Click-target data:
....

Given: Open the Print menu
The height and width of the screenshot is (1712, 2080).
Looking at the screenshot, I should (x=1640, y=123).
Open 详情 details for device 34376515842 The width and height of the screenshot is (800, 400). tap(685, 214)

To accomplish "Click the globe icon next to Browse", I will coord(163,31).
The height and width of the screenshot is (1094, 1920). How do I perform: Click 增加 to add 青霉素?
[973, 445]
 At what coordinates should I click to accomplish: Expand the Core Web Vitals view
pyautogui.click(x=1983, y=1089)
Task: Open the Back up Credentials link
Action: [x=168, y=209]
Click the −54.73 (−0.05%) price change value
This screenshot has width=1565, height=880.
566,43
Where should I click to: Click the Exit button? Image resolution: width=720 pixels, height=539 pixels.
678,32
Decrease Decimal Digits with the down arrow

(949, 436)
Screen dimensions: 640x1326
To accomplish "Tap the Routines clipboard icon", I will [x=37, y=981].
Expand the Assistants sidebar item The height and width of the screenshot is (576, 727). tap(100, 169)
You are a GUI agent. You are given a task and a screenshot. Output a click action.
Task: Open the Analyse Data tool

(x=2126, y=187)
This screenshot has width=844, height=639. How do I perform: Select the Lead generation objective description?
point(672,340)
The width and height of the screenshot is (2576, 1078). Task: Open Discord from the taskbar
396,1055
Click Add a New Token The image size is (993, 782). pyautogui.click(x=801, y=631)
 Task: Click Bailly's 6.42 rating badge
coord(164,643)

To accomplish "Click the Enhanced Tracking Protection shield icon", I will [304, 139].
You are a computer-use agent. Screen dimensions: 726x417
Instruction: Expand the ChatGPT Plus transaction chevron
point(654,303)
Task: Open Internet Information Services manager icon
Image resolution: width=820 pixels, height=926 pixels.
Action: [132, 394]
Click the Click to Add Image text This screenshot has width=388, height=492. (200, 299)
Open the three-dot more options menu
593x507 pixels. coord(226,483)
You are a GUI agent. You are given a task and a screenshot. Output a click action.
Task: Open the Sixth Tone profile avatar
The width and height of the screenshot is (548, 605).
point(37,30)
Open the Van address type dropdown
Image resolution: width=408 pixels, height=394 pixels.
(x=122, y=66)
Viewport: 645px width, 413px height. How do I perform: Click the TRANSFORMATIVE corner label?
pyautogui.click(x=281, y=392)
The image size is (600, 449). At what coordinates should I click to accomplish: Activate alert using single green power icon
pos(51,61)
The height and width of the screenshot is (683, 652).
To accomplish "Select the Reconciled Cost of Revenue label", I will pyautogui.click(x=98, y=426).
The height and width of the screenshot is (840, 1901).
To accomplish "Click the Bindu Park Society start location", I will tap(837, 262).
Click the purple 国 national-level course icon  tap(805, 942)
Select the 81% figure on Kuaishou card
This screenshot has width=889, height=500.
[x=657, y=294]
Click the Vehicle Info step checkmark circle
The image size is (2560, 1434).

....

• [What is being asked] Rewrite every line of the items above as a Markdown table with the columns Row and Line, numbering the rows in order and skipping blank lines.

• [Correct output]
| Row | Line |
|---|---|
| 1 | Given: Open the Print menu |
| 2 | The height and width of the screenshot is (1712, 2080). |
| 3 | Looking at the screenshot, I should (x=1640, y=123). |
| 4 | Open 详情 details for device 34376515842 The width and height of the screenshot is (800, 400). tap(685, 214) |
| 5 | To accomplish "Click the globe icon next to Browse", I will coord(163,31). |
| 6 | The height and width of the screenshot is (1094, 1920). How do I perform: Click 增加 to add 青霉素? |
| 7 | [973, 445] |
| 8 |  At what coordinates should I click to accomplish: Expand the Core Web Vitals view |
| 9 | pyautogui.click(x=1983, y=1089) |
| 10 | Task: Open the Back up Credentials link |
| 11 | Action: [x=168, y=209] |
| 12 | Click the −54.73 (−0.05%) price change value |
| 13 | This screenshot has width=1565, height=880. |
| 14 | 566,43 |
| 15 | Where should I click to: Click the Exit button? Image resolution: width=720 pixels, height=539 pixels. |
| 16 | 678,32 |
| 17 | Decrease Decimal Digits with the down arrow |
| 18 | (949, 436) |
| 19 | Screen dimensions: 640x1326 |
| 20 | To accomplish "Tap the Routines clipboard icon", I will [x=37, y=981]. |
| 21 | Expand the Assistants sidebar item The height and width of the screenshot is (576, 727). tap(100, 169) |
| 22 | You are a GUI agent. You are given a task and a screenshot. Output a click action. |
| 23 | Task: Open the Analyse Data tool |
| 24 | (x=2126, y=187) |
| 25 | This screenshot has width=844, height=639. How do I perform: Select the Lead generation objective description? |
| 26 | point(672,340) |
| 27 | The width and height of the screenshot is (2576, 1078). Task: Open Discord from the taskbar |
| 28 | 396,1055 |
| 29 | Click Add a New Token The image size is (993, 782). pyautogui.click(x=801, y=631) |
| 30 |  Task: Click Bailly's 6.42 rating badge |
| 31 | coord(164,643) |
| 32 | To accomplish "Click the Enhanced Tracking Protection shield icon", I will [304, 139]. |
| 33 | You are a computer-use agent. Screen dimensions: 726x417 |
| 34 | Instruction: Expand the ChatGPT Plus transaction chevron |
| 35 | point(654,303) |
| 36 | Task: Open Internet Information Services manager icon |
| 37 | Image resolution: width=820 pixels, height=926 pixels. |
| 38 | Action: [132, 394] |
| 39 | Click the Click to Add Image text This screenshot has width=388, height=492. (200, 299) |
| 40 | Open the three-dot more options menu |
| 41 | 593x507 pixels. coord(226,483) |
| 42 | You are a GUI agent. You are given a task and a screenshot. Output a click action. |
| 43 | Task: Open the Sixth Tone profile avatar |
| 44 | The width and height of the screenshot is (548, 605). |
| 45 | point(37,30) |
| 46 | Open the Van address type dropdown |
| 47 | Image resolution: width=408 pixels, height=394 pixels. |
| 48 | (x=122, y=66) |
| 49 | Viewport: 645px width, 413px height. How do I perform: Click the TRANSFORMATIVE corner label? |
| 50 | pyautogui.click(x=281, y=392) |
| 51 | The image size is (600, 449). At what coordinates should I click to accomplish: Activate alert using single green power icon |
| 52 | pos(51,61) |
| 53 | The height and width of the screenshot is (683, 652). |
| 54 | To accomplish "Select the Reconciled Cost of Revenue label", I will pyautogui.click(x=98, y=426). |
| 55 | The height and width of the screenshot is (840, 1901). |
| 56 | To accomplish "Click the Bindu Park Society start location", I will tap(837, 262). |
| 57 | Click the purple 国 national-level course icon  tap(805, 942) |
| 58 | Select the 81% figure on Kuaishou card |
| 59 | This screenshot has width=889, height=500. |
| 60 | [x=657, y=294] |
| 61 | Click the Vehicle Info step checkmark circle |
| 62 | The image size is (2560, 1434). |